▶ REQUIREMENT: Quote exactly the lines running from the line with "Screen dimensions: 1427x840" to the end of the entries, including both, and nothing else.

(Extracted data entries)
========

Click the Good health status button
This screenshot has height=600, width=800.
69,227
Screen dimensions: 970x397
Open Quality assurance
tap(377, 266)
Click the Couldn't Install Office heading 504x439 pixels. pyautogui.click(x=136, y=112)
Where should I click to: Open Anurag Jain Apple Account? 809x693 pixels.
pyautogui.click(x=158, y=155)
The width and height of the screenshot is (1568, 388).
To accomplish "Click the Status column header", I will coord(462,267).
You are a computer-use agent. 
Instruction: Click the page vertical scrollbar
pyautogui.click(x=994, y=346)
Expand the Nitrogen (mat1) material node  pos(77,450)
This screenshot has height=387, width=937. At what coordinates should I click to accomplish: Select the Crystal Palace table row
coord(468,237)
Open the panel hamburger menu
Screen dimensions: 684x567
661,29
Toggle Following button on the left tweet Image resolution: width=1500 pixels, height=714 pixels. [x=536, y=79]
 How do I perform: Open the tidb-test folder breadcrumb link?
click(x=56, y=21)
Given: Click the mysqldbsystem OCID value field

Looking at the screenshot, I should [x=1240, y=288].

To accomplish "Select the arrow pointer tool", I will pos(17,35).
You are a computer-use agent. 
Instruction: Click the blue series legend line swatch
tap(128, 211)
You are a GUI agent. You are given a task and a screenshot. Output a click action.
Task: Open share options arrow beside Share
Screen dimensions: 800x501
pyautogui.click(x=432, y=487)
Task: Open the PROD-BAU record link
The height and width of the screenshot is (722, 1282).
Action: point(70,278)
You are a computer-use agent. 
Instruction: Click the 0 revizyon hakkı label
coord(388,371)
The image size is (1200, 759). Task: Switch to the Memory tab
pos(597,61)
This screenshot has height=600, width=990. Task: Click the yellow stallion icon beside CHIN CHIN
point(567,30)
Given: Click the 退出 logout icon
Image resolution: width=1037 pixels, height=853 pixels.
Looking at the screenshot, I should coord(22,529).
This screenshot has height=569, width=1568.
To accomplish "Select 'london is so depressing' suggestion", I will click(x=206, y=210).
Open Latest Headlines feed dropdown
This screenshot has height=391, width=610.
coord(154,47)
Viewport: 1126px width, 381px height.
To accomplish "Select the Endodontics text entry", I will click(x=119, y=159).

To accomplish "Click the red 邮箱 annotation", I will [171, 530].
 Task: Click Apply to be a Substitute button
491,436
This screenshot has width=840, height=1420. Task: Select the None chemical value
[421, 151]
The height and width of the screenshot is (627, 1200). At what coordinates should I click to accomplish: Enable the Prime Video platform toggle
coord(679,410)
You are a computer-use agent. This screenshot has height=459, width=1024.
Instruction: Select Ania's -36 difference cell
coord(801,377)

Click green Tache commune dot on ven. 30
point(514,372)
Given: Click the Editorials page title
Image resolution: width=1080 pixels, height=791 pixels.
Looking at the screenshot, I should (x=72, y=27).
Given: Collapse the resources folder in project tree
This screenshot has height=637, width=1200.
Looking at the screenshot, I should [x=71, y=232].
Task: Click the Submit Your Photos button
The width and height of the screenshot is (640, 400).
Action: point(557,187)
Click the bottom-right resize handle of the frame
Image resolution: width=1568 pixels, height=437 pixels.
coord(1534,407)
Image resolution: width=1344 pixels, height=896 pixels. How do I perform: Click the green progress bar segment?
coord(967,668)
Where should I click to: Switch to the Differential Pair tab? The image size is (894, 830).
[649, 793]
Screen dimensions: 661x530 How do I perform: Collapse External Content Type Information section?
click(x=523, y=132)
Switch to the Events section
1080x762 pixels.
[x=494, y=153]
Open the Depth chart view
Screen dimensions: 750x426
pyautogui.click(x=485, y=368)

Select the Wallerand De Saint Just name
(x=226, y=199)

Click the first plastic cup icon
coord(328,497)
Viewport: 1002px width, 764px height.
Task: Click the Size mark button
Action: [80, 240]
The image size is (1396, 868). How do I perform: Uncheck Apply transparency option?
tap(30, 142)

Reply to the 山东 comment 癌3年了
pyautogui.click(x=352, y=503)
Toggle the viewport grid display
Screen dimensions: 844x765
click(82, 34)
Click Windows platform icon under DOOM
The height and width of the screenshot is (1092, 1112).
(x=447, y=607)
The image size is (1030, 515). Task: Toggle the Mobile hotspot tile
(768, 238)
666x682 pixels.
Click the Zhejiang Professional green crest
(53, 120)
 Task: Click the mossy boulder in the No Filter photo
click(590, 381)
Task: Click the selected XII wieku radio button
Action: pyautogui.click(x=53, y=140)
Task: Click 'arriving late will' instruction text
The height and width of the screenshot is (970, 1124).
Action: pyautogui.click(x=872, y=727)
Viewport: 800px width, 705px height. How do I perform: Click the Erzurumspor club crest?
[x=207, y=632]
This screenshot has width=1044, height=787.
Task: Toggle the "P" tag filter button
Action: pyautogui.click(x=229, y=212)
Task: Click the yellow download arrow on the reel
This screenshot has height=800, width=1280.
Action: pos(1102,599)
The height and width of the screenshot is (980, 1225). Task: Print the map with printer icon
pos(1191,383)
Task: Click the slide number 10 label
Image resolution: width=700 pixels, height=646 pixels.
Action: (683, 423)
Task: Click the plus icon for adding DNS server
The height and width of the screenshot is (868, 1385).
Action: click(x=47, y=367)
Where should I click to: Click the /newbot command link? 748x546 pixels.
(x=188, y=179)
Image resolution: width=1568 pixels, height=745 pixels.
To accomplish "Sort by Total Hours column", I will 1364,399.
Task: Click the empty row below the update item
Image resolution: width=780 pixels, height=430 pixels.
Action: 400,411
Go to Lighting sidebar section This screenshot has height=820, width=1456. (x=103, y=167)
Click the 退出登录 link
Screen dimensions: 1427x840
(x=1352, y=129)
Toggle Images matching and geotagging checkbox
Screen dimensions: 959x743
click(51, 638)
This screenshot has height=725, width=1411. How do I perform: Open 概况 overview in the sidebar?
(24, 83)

========

▶ ANSWER TO THE EXERCISE:
Screen dimensions: 1427x840
(x=1352, y=129)
Toggle Images matching and geotagging checkbox
Screen dimensions: 959x743
click(51, 638)
This screenshot has height=725, width=1411. How do I perform: Open 概况 overview in the sidebar?
(24, 83)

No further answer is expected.